For a number of years, French courts seemed quite happy to build a second law of liability for latent defects on the framework of ‘contractual non-conformity’90 and even considered it for the court to raise of its own initiative the possibility of this basis of liability instead of the garantie légale.91 The courts appeared to choose one or other analysis as a function of the prescription period which they thought (p.72) appropriate92 in particular given the seriousness of the defect.93 In practice, therefore, the courts took not merely a ‘functionalist’ view of the concept of defect, but also a functionalist approach to its application. However, in the mid-1990s French courts instead started to draw a firm line between the two analyses of defects in sale, holding that hidden defects which render property unfit for its normal purpose may be the subject only of the garantie légate,94 leaving liability for contractual non-conformity to cases where property supplied does not conform to ‘agreed specifications’,95 whether express or implied.96 Whether or not this line holds for very long is a matter of doubt: its juristic basis has remained controversial,97 as can be seen in its significant role in the dispute as to French implementation of the Consumer Guarantees Directive.98

However, the picture became further complicated by judicial recourse to the obligations de sécurité in the context of the seller’s liability to buyer.

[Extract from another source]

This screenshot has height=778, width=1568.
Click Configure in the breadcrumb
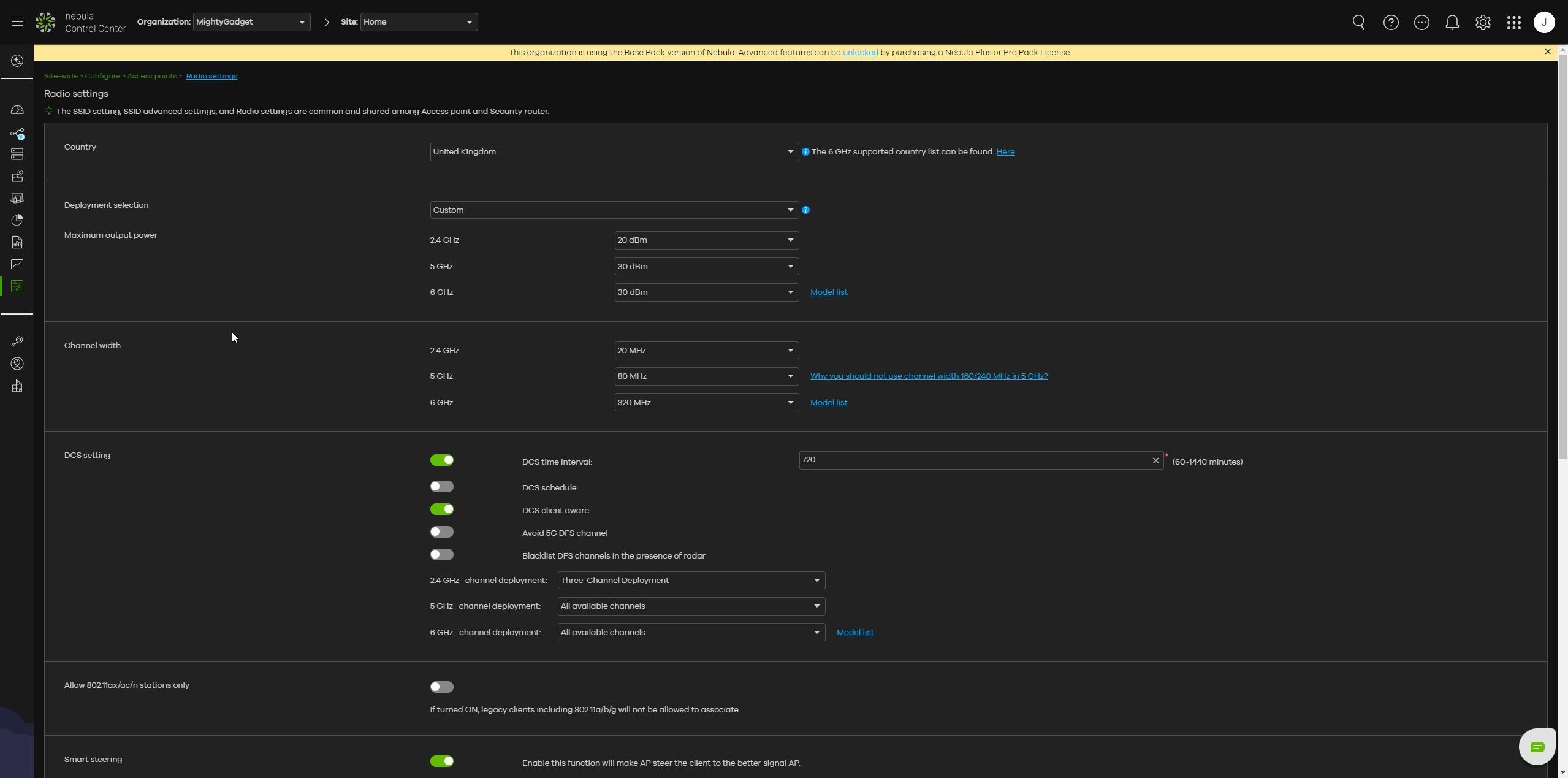click(x=102, y=76)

Obligations de sécu-rité belong to the ‘general law of contract’, having been attached ‘forcibly’ to contracts since the beginning of the twentieth century,99 but their use in the context of sale seems to have been caused by a combination of judicial discomfort with using ‘contractual non-conformity’ to avoid the bref délai of the garantie légale and judicial embarrassment at France’s continued failure to implement the Product Liability Directive.100 As a result, French courts themselves ‘implemented’ the core concerns of the Directive under the aegis of a native French technique, though they adapted it considerably for its new context, subjecting the obligation de sécurité to a requirement of defect and extending its protection for the benefit of those not party to the contract of sale.101 As I shall later explain, the status of this jurisprudence after French legislative implementation remains controversial.102

In the following discussion, I shall not delve further into the controversies as to the proper line between liability for latent defects and for ‘defects of conformity’, nor the legitimacy of the judicial extension in this sphere of obligations de sécurité, but instead will look in more detail at the ambit of the garantie légale, with sideways glances as to the differences which these other bases of liability offer.